[Collected data]
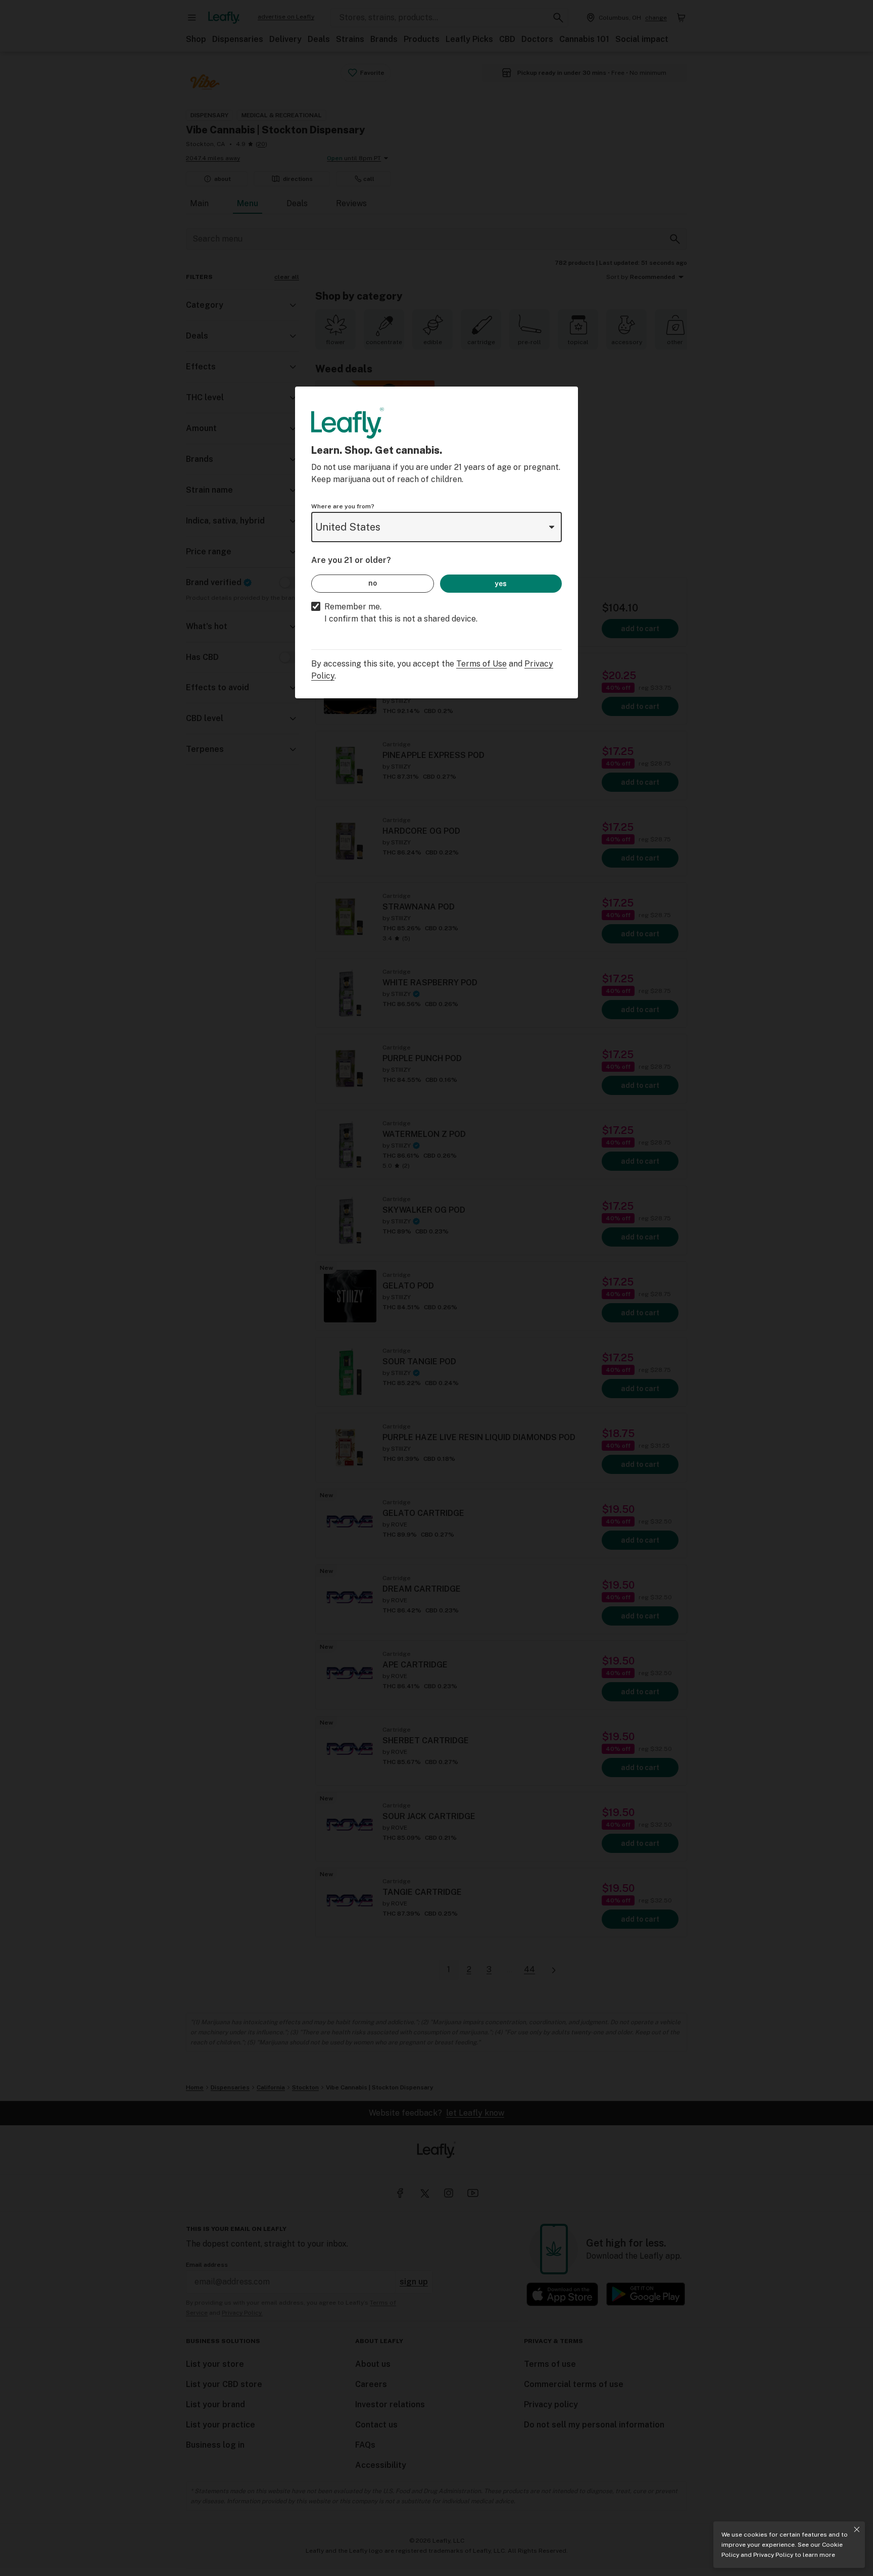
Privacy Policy (773, 2554)
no (372, 583)
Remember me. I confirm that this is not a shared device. (400, 613)
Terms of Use (481, 664)
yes (501, 584)
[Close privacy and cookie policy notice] (857, 2529)
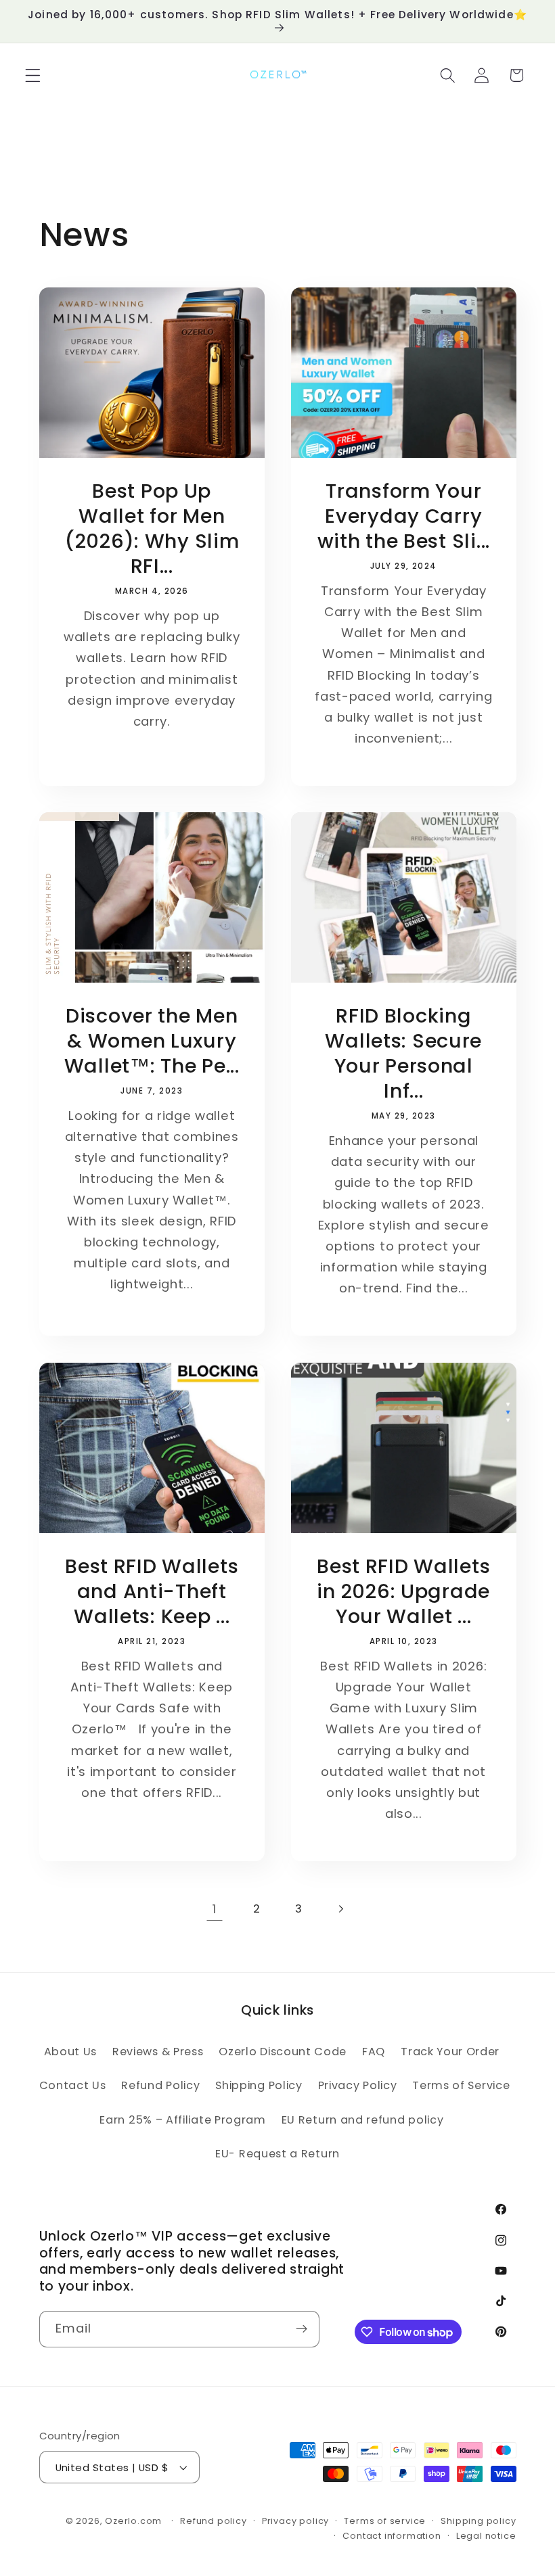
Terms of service (385, 2521)
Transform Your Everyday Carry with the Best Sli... (403, 516)
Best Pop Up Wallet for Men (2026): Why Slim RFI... (151, 529)
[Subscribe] (301, 2329)
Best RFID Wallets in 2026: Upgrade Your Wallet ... (403, 1591)
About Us (70, 2051)
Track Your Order (450, 2051)
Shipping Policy (258, 2085)
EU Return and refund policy (363, 2120)
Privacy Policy (357, 2085)
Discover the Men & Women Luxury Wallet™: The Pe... (151, 1041)
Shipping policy (478, 2521)
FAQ (373, 2051)
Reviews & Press (157, 2051)
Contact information (391, 2536)
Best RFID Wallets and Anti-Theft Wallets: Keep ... (151, 1591)
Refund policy (213, 2521)
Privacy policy (295, 2521)
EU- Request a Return (277, 2153)
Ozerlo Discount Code (283, 2051)
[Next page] (341, 1909)
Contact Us (72, 2085)
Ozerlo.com (133, 2521)
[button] (33, 75)
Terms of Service (461, 2085)
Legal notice (486, 2536)
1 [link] (215, 1908)
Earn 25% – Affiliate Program (182, 2120)
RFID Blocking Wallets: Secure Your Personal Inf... (403, 1054)
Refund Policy (160, 2085)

* [Brief]:
This exercise asks for an exact repeat of the lines from the one holding "EU Return and refund policy (363, 2120)" through the end of the data above.

* [Result for this exercise]:
EU Return and refund policy (363, 2120)
Privacy Policy (357, 2085)
Discover the Men & Women Luxury Wallet™: The Pe... (151, 1041)
Shipping policy (478, 2521)
FAQ (373, 2051)
Reviews & Press (157, 2051)
Contact information (391, 2536)
Best RFID Wallets and Anti-Theft Wallets: Keep ... (151, 1591)
Refund policy (213, 2521)
Privacy policy (295, 2521)
EU- Request a Return (277, 2153)
Ozerlo Discount Code (283, 2051)
[Next page] (341, 1909)
Contact Us (72, 2085)
Ozerlo.com (133, 2521)
[button] (33, 75)
Terms of Service (461, 2085)
Legal notice (486, 2536)
1 [link] (215, 1908)
Earn 25% – Affiliate Program (182, 2120)
RFID Blocking Wallets: Secure Your Personal Inf... (403, 1054)
Refund Policy (160, 2085)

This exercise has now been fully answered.